■ Exercise input:
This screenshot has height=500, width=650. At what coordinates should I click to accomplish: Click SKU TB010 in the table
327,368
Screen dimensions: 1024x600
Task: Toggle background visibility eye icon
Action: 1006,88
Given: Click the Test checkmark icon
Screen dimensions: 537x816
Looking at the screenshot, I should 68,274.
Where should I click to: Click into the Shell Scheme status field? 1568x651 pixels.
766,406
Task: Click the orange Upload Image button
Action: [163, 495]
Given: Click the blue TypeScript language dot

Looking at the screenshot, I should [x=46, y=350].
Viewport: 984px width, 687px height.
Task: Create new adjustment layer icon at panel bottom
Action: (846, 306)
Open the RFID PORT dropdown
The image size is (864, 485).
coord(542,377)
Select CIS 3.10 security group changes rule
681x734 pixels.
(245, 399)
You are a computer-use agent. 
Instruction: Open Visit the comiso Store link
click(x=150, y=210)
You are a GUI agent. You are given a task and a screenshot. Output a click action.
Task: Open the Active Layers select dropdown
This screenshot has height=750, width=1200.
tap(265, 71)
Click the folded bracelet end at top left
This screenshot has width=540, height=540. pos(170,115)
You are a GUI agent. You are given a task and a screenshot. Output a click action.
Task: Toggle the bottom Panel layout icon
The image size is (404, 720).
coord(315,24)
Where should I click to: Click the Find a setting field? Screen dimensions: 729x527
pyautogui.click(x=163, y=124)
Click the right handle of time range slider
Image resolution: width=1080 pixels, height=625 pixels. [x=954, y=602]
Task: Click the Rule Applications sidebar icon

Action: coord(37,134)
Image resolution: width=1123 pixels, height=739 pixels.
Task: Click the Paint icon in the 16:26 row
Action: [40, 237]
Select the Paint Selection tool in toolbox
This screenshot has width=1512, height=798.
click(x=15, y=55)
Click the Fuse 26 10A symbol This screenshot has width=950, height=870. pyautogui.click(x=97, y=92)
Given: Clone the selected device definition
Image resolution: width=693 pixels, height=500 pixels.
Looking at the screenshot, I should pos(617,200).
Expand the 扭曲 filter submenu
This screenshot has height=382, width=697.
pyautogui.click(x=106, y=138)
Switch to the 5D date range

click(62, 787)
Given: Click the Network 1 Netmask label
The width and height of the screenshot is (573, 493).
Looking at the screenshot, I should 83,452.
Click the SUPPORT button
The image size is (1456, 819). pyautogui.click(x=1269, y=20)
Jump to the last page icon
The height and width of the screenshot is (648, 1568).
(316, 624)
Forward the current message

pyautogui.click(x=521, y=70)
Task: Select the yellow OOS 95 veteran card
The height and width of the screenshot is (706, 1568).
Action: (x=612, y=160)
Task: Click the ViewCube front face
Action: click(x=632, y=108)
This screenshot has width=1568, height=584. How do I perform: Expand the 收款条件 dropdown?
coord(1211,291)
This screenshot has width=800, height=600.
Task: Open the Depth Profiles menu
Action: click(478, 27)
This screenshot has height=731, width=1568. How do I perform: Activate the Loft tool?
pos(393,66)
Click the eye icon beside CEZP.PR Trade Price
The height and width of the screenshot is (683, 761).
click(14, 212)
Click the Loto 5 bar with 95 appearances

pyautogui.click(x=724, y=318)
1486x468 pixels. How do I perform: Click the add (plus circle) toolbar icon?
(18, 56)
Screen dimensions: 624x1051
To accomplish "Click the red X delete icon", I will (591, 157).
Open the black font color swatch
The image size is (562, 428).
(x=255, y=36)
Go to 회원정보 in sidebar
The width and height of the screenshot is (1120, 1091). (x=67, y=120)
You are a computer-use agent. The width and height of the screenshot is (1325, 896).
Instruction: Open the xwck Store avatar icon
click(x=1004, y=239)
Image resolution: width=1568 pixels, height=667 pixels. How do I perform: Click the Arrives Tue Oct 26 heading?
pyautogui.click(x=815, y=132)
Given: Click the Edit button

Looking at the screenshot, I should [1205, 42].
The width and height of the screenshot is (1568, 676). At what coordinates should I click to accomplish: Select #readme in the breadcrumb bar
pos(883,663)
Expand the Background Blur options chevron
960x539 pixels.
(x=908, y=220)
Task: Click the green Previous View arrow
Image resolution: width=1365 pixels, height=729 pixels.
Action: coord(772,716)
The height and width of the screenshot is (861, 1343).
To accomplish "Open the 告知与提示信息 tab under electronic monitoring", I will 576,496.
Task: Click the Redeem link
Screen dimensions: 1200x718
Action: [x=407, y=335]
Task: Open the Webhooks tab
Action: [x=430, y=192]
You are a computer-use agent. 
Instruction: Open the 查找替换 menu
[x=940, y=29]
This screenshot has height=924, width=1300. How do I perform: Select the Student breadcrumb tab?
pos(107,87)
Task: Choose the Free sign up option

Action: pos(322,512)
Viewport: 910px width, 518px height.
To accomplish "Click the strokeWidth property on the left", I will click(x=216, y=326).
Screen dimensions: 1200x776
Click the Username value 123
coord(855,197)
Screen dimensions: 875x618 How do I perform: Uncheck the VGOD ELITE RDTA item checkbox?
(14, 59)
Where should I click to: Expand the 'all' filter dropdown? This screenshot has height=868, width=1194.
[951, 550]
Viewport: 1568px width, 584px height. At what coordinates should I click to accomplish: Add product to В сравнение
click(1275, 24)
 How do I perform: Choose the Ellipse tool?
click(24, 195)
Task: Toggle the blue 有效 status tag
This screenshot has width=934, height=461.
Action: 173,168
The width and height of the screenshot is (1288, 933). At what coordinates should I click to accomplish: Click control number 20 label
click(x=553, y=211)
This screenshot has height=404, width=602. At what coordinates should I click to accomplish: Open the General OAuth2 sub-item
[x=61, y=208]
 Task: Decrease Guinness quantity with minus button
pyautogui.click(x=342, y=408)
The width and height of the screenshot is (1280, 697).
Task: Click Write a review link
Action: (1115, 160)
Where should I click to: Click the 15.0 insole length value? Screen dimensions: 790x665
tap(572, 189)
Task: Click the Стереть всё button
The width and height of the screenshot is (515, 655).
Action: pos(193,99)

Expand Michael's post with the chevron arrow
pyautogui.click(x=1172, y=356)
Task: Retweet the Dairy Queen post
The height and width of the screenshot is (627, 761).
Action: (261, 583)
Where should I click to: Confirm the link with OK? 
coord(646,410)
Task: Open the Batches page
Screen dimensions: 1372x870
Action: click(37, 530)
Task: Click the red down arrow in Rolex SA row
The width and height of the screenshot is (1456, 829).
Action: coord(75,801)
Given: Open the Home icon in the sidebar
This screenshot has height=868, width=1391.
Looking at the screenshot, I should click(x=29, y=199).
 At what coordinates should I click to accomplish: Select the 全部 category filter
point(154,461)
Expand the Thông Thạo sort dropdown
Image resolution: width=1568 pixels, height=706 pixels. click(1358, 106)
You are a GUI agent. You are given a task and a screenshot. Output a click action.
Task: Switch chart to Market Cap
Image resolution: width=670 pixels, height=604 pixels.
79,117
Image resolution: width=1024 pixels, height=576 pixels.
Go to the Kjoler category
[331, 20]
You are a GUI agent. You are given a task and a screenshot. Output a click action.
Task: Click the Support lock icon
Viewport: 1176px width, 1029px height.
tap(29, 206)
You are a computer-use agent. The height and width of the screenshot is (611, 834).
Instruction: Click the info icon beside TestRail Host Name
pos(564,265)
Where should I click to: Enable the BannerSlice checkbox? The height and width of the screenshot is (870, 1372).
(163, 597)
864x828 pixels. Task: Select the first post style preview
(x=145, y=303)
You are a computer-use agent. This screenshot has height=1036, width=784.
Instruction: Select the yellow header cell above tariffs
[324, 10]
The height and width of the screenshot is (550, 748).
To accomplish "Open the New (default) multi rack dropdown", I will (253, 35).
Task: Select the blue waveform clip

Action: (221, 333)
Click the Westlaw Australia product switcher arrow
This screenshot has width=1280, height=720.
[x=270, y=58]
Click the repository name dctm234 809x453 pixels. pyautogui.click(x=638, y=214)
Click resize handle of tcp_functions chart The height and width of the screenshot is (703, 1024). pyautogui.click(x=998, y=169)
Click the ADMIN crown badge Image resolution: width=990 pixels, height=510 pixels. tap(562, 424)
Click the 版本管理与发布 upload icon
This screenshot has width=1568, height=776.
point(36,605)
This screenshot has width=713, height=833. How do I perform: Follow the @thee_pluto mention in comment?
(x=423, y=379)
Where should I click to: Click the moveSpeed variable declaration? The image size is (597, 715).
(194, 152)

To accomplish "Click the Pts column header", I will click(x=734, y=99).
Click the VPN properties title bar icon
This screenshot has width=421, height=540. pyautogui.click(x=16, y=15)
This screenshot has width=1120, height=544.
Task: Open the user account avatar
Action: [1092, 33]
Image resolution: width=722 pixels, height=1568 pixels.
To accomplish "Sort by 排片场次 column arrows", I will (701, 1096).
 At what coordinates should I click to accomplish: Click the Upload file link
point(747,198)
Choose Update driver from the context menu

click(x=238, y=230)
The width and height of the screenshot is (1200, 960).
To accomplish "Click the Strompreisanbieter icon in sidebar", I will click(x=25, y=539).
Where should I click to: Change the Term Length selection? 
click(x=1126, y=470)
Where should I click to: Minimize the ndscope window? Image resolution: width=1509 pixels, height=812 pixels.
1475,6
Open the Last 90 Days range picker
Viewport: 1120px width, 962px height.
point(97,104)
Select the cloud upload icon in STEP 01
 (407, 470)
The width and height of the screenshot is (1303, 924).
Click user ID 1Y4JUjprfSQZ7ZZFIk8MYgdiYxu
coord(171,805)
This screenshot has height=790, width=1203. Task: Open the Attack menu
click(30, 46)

■ Work to complete:
Copy out the data from the line containing "Click the right handle of time range slider" through the line containing "click(x=15, y=55)", both ends included, without changing anything.

■ Answer:
Click the right handle of time range slider
Image resolution: width=1080 pixels, height=625 pixels. [x=954, y=602]
Task: Click the Rule Applications sidebar icon

Action: coord(37,134)
Image resolution: width=1123 pixels, height=739 pixels.
Task: Click the Paint icon in the 16:26 row
Action: [40, 237]
Select the Paint Selection tool in toolbox
This screenshot has width=1512, height=798.
click(x=15, y=55)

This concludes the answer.